Let's say that you accidentally closed the browser and didn't get to look at your model.  You can revisit the browser for the model any time you wish by using the Browse tool.
This gives you access to any model stored in your Analysis Services Instance.
Select Model
Right now, all we have is two models.  We'll have quite a few more by the time we finish this blog series.  Feel free to explore the multitude of ways you can use Decision Trees with your data.  All it takes is a binary variable and the willingness to put in the effort.  Stay tuned for our next post where we'll be talking about Estimation.  Thanks for reading.  We hope you found this informative.

Brad Llewellyn
Director, Consumer Sciences
Consumer Orbit

Monday, August 11, 2014

Data Mining in Excel Part 15: Classification

Today, we will be discussing the first of the Data Mining Tools, Classify.
In our previous posts, we focused on the Table Analysis Tools.  Those tools are very narrow, targetted ways to handle a single issue.  They offer very little in the area of customization and can only be used on Excel tables, but are also very simple to use.  The Data Mining Tools are one step more advanced.  These tools offer some customization with the added complexity that comes with it.  They also have the added functionality of being able to query your SQL Database directly using SQL.  This is immensely useful if you are dealing with a data set that exceeds Excel's million row limit.

The Classify tool focuses on an area of Data Mining known as "Decision Trees".  Basically, it's a series of cascading Yes/No questions that branch out like a tree.  If you want a more complete explanation, you can check out the wikipedia article.  Let's jump in.  As usual, we will be using the Data Mining Sample data set from Microsoft.
Select Data Source
The first step to any analysis is to select a data source.  We have our table in Excel.  However, as we mentioned earlier, you can also use the "External Data Source" option to directly query a SQL Database.  Let's move on.
Column Selection
Next, we need to select which column we would like to analyze and which columns we would like to use for that analysis.  Let's try to predict whether the customer will buy a bike using all of variables, excluding ID and Purchased Bike.  Now, let's check out the "Parameters" section.

**Exercise goal**
Transcribe the passage of the blog post that begins at the words "Brad Llewellyn" and stops after "million row limit.". The listing that comes next has no connection to the blog post.

**Data block**
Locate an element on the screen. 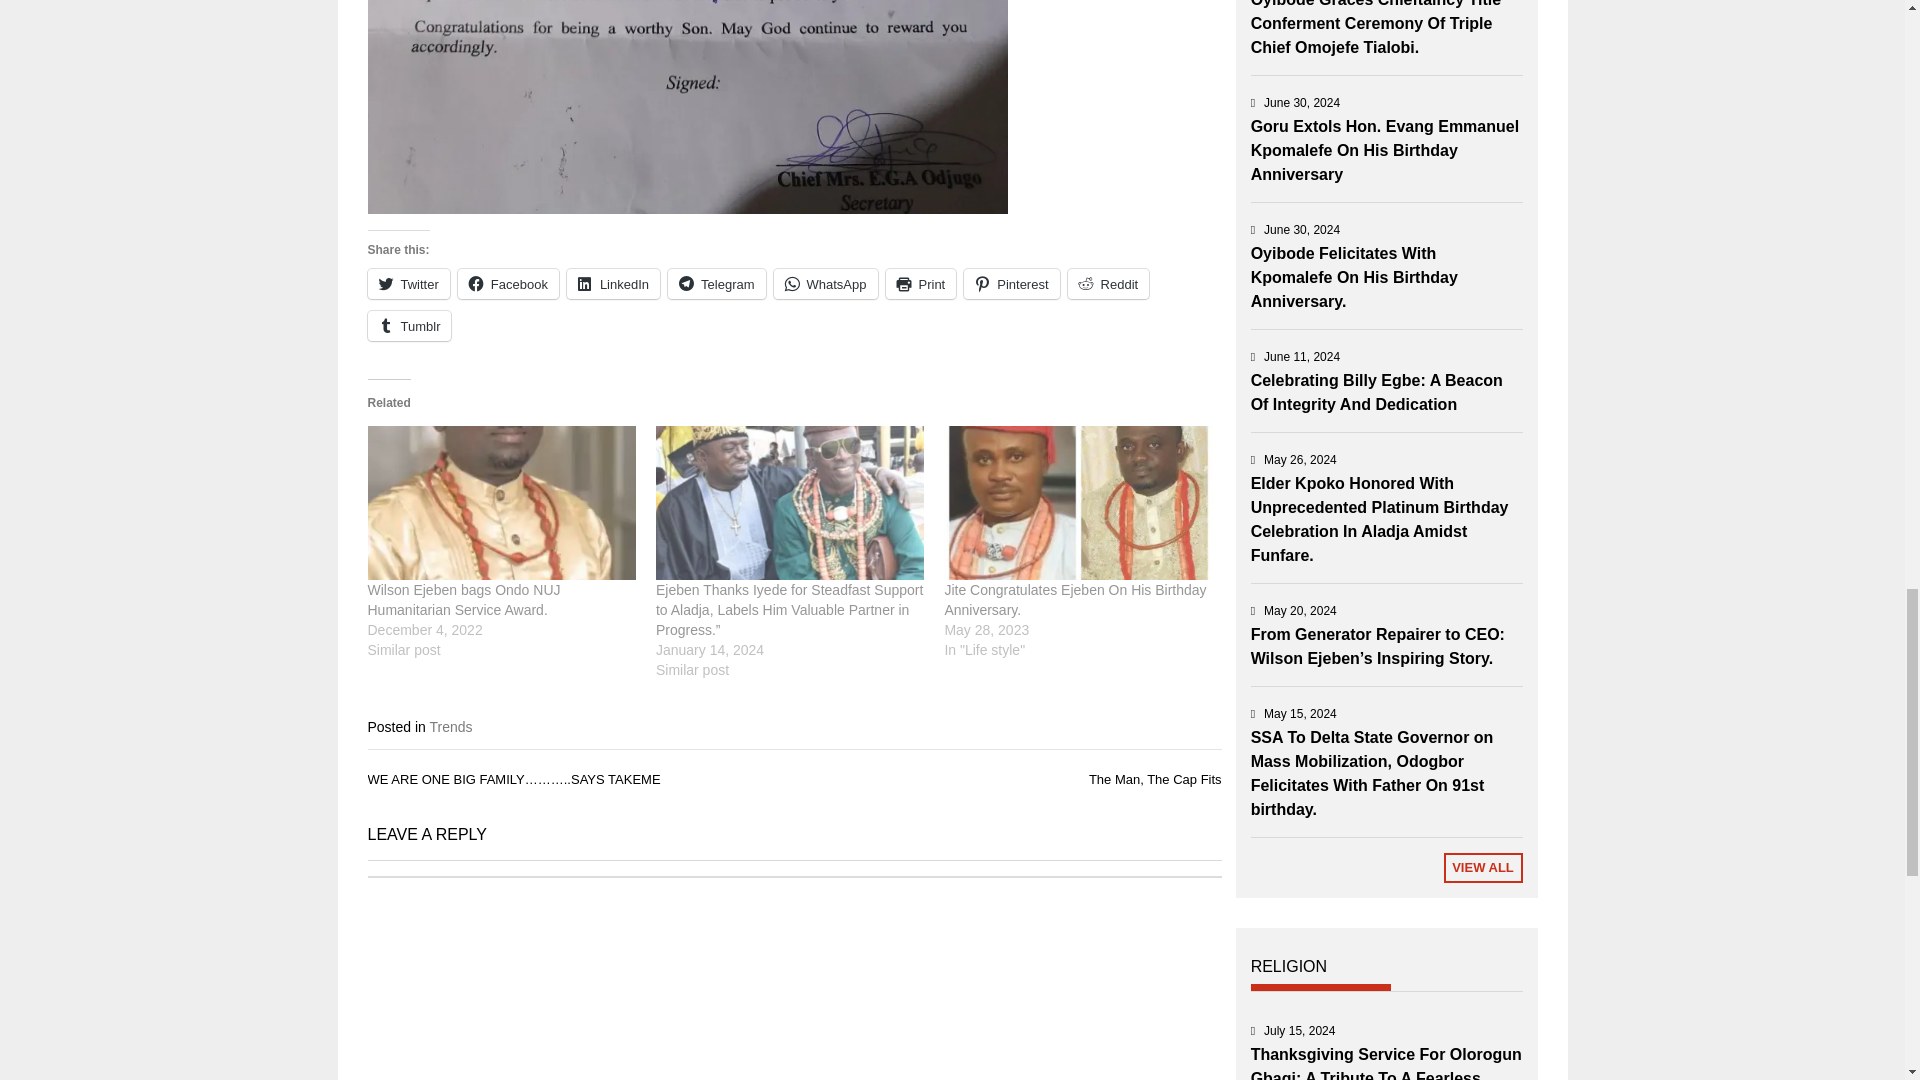 This screenshot has height=1080, width=1920. Telegram is located at coordinates (716, 284).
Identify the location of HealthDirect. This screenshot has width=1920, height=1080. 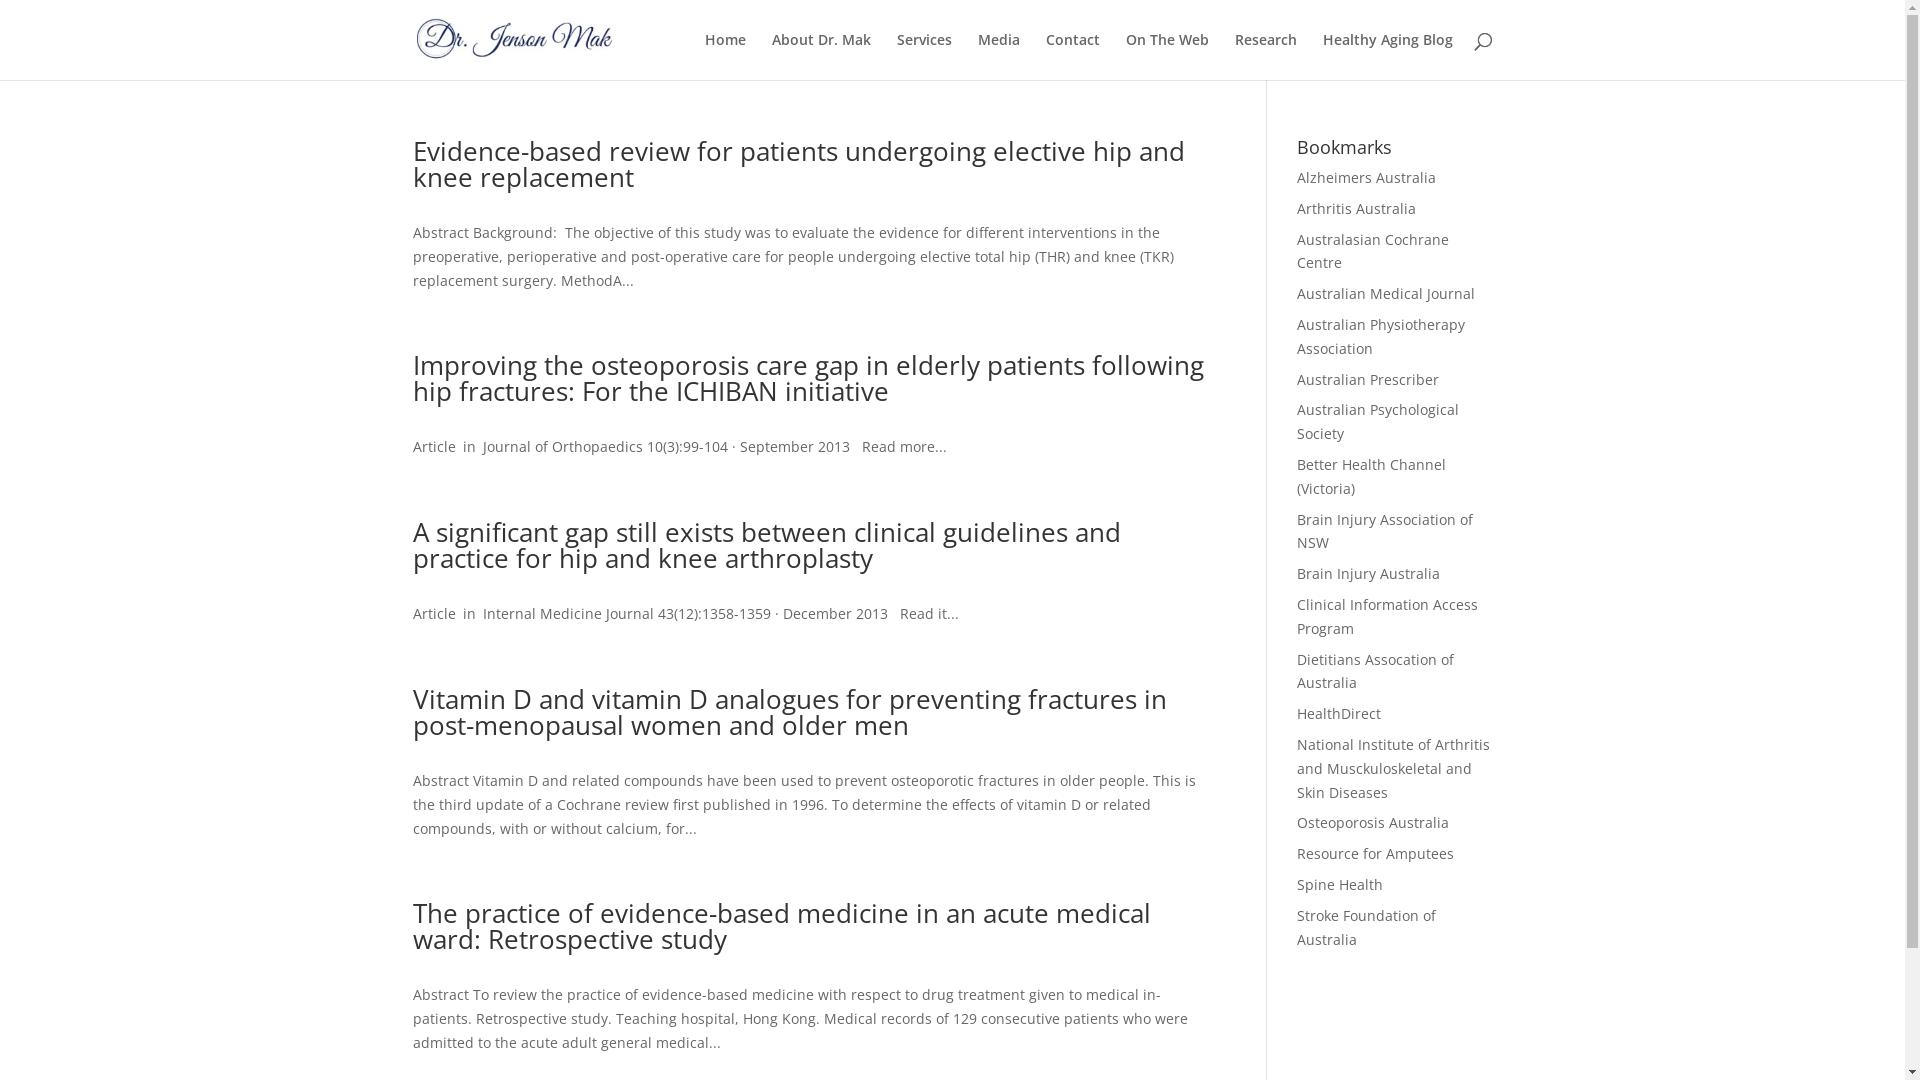
(1339, 714).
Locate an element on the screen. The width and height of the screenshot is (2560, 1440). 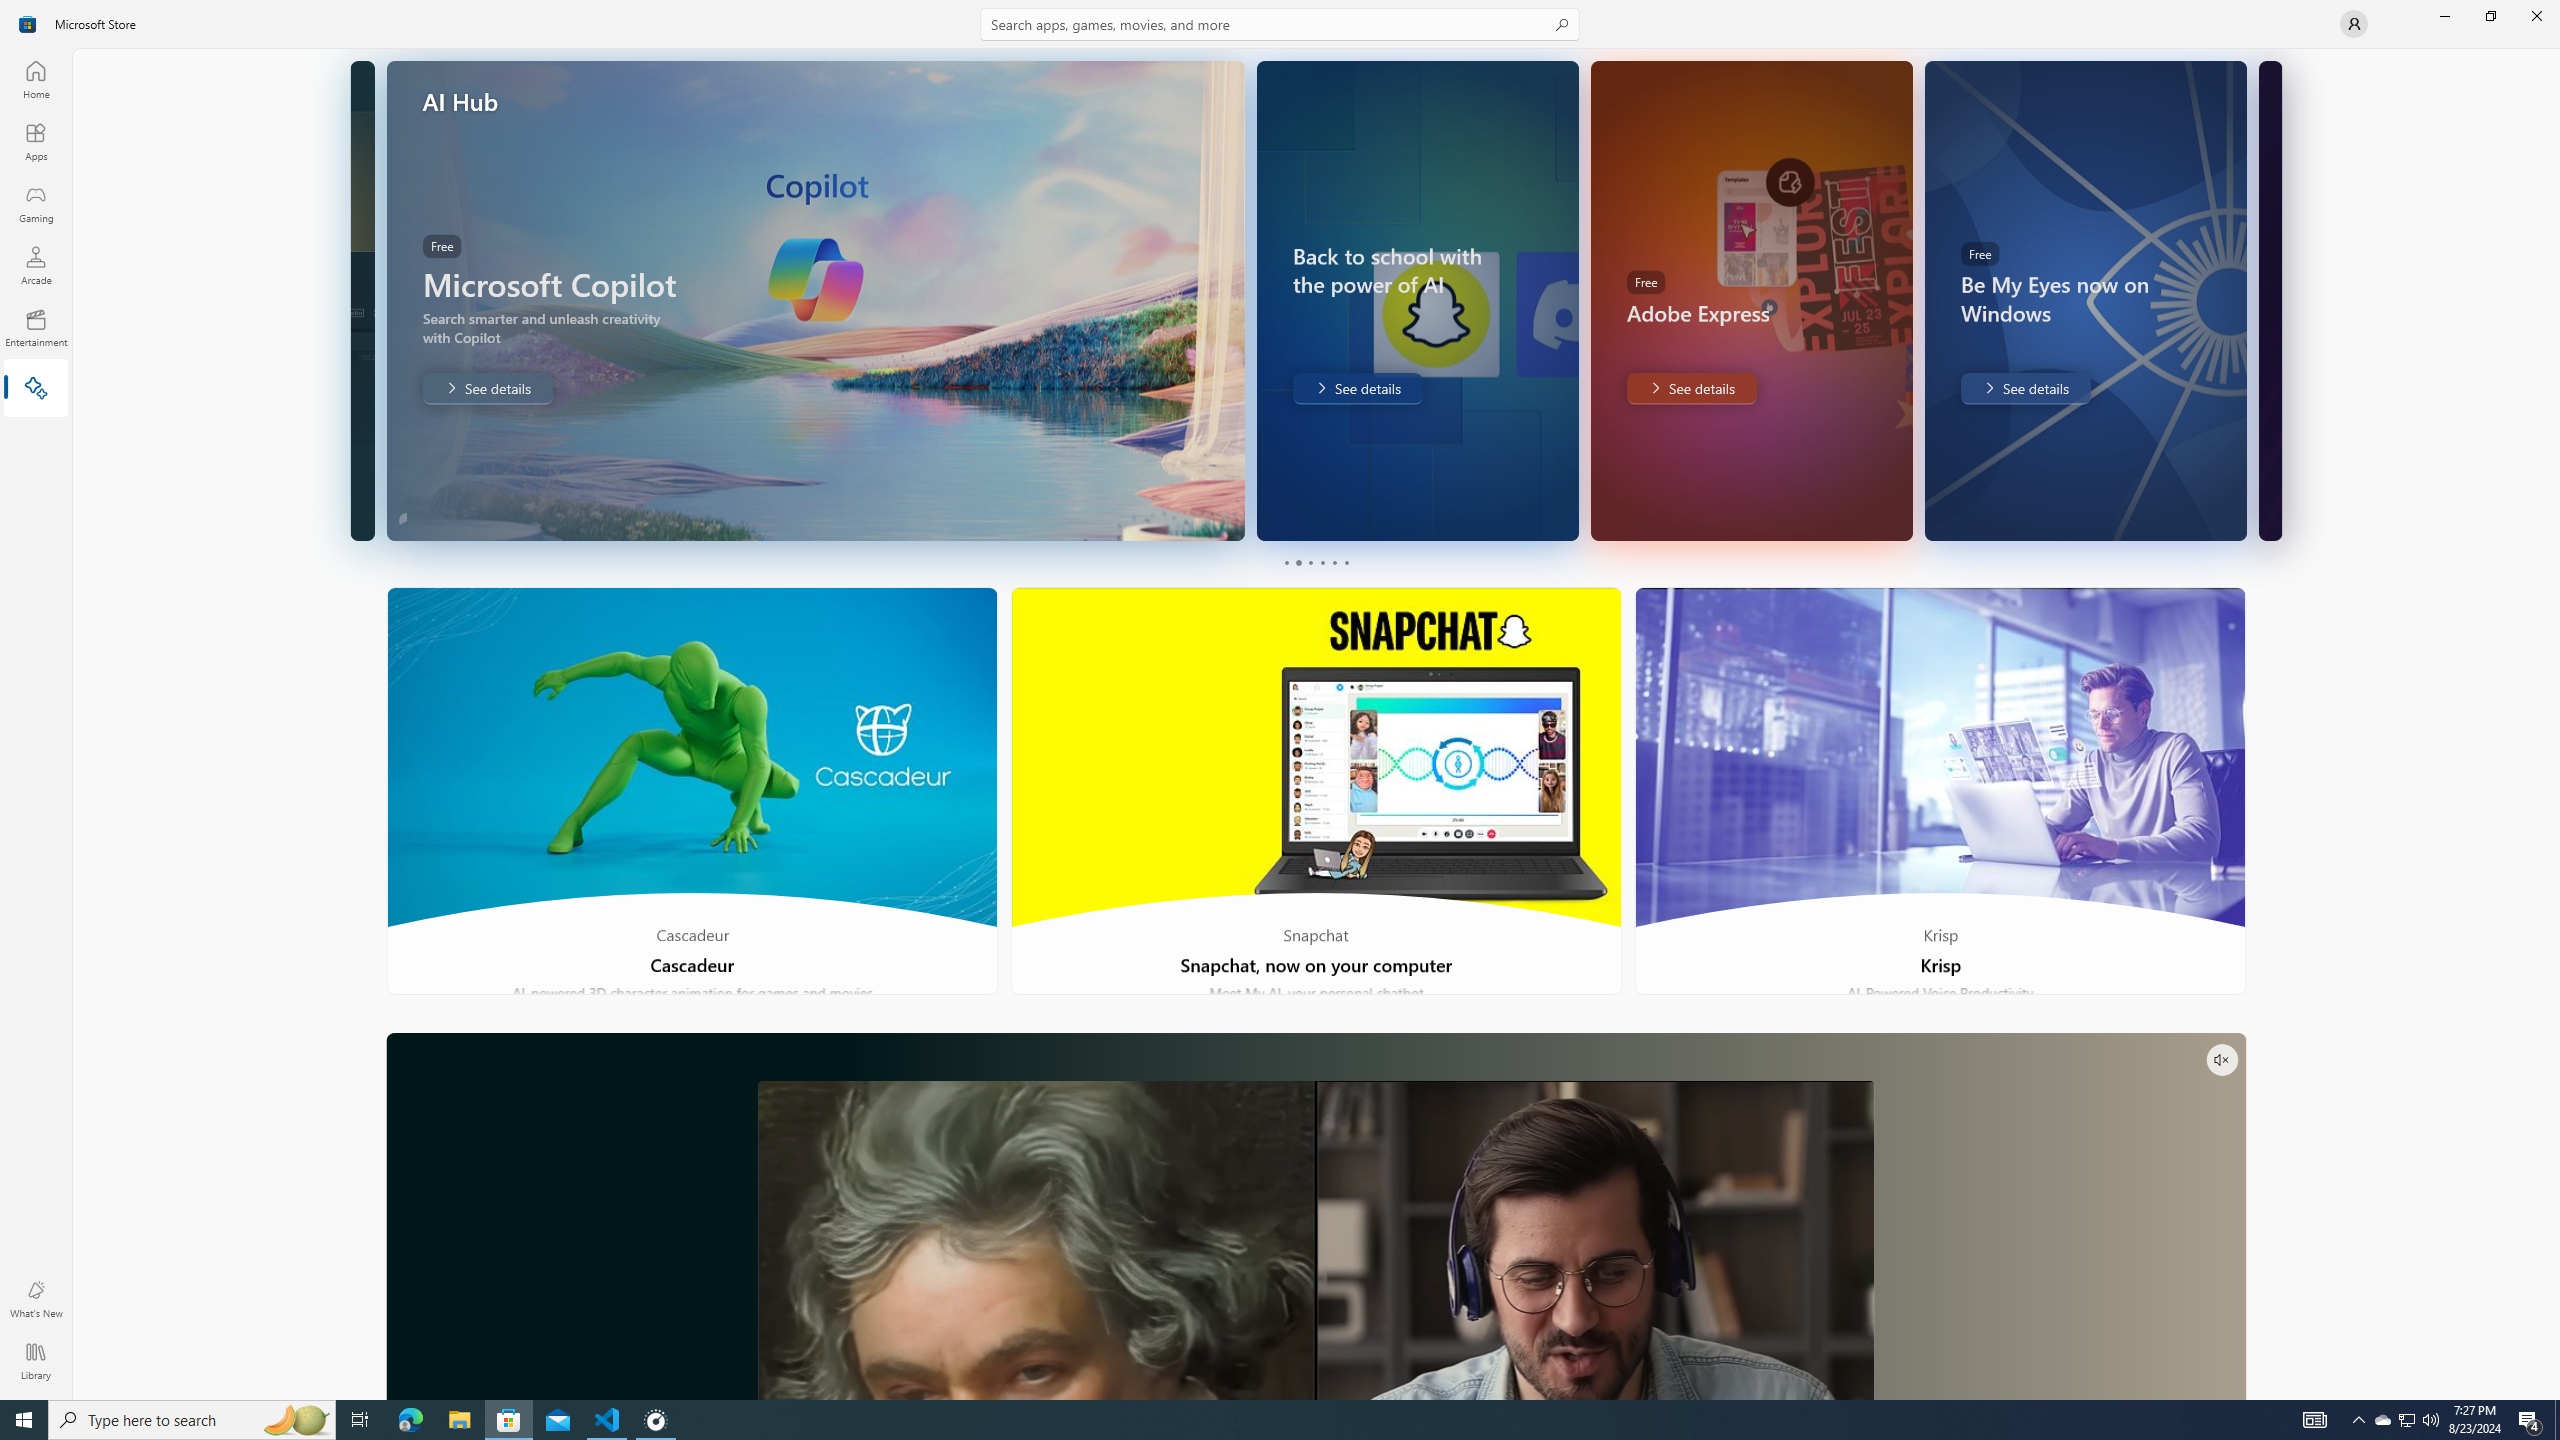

**Solution**
Brad Llewellyn
Director, Consumer Sciences
Consumer Orbit

Monday, August 11, 2014

Data Mining in Excel Part 15: Classification

Today, we will be discussing the first of the Data Mining Tools, Classify.
In our previous posts, we focused on the Table Analysis Tools.  Those tools are very narrow, targetted ways to handle a single issue.  They offer very little in the area of customization and can only be used on Excel tables, but are also very simple to use.  The Data Mining Tools are one step more advanced.  These tools offer some customization with the added complexity that comes with it.  They also have the added functionality of being able to query your SQL Database directly using SQL.  This is immensely useful if you are dealing with a data set that exceeds Excel's million row limit.